## Dataset
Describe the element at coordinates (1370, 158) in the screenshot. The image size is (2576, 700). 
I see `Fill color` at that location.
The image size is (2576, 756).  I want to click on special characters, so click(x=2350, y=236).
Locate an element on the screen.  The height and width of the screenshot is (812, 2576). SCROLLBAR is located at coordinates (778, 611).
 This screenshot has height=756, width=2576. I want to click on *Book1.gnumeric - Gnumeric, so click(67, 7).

## Directions
Count the lines of the rows above that contain the word "element". Give only the number.

## Worked solution
2